# INFORMATION SHOWN
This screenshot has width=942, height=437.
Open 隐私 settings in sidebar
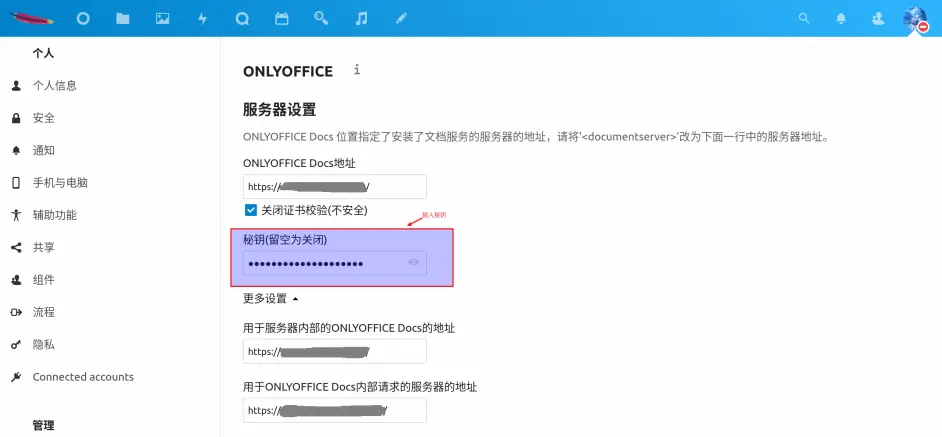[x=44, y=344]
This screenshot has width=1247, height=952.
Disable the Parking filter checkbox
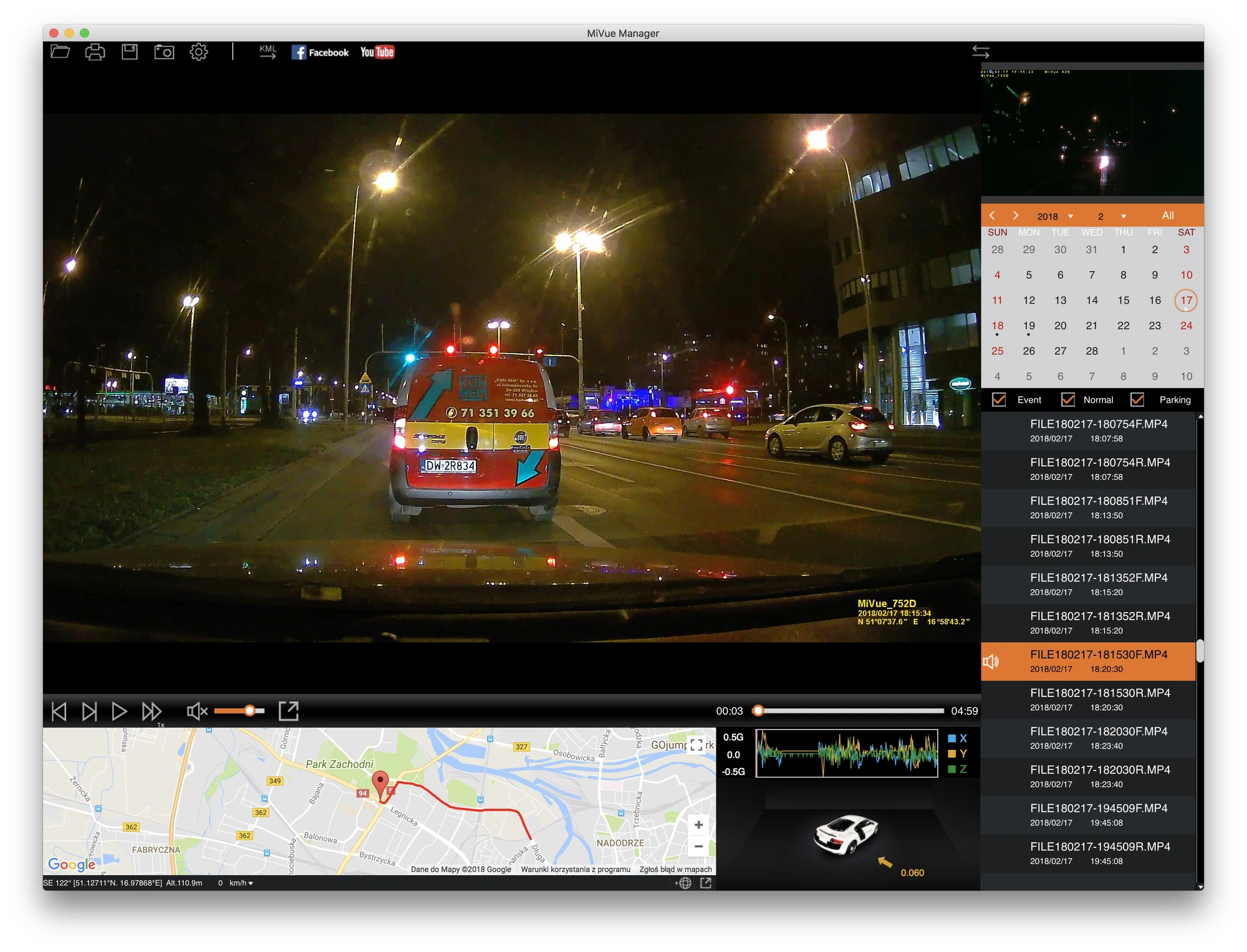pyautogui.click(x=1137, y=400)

...

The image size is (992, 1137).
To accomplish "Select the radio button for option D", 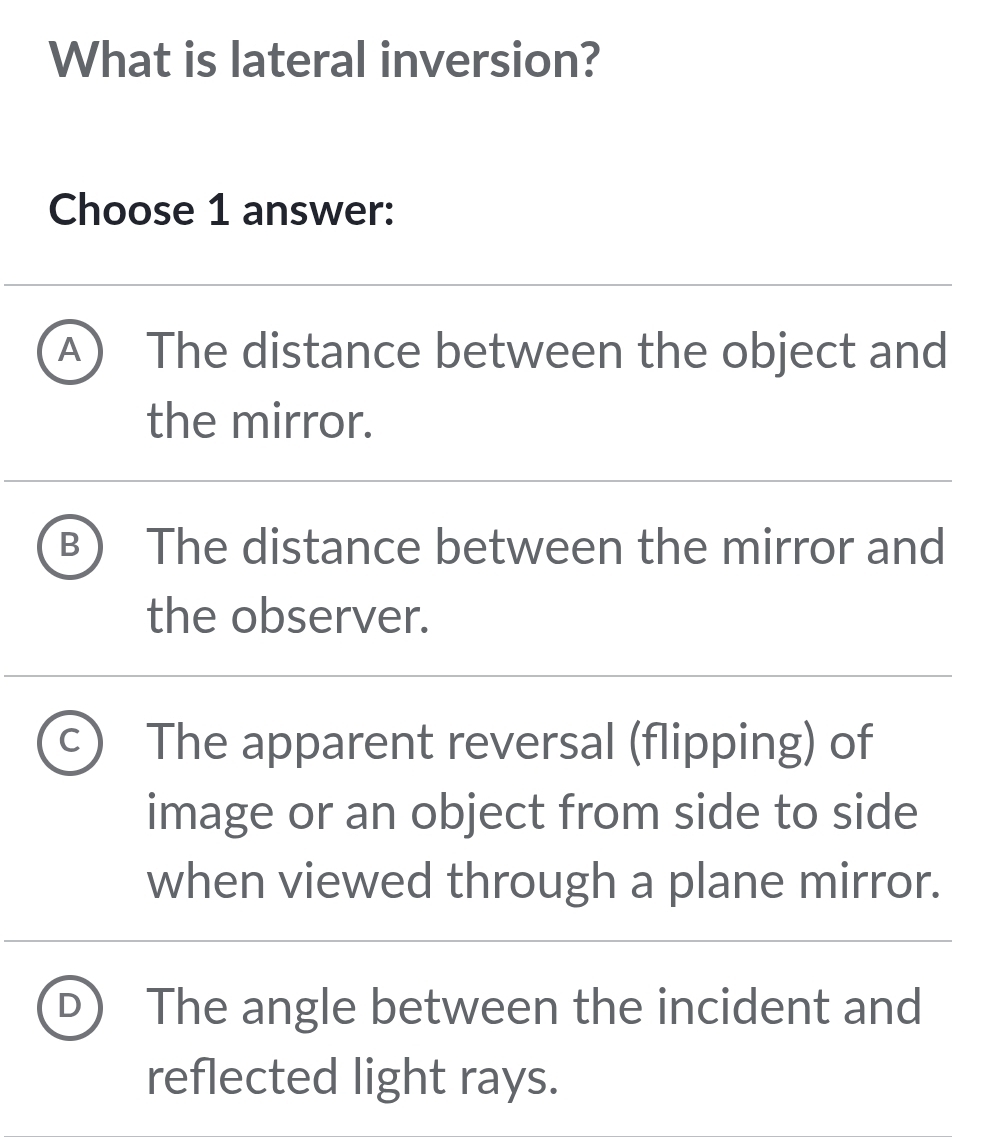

# EXERCISE
Every line above that holds the string "width" should be copied out.

# EXERCISE SOLUTION
This screenshot has width=942, height=437.
This screenshot has width=1247, height=952.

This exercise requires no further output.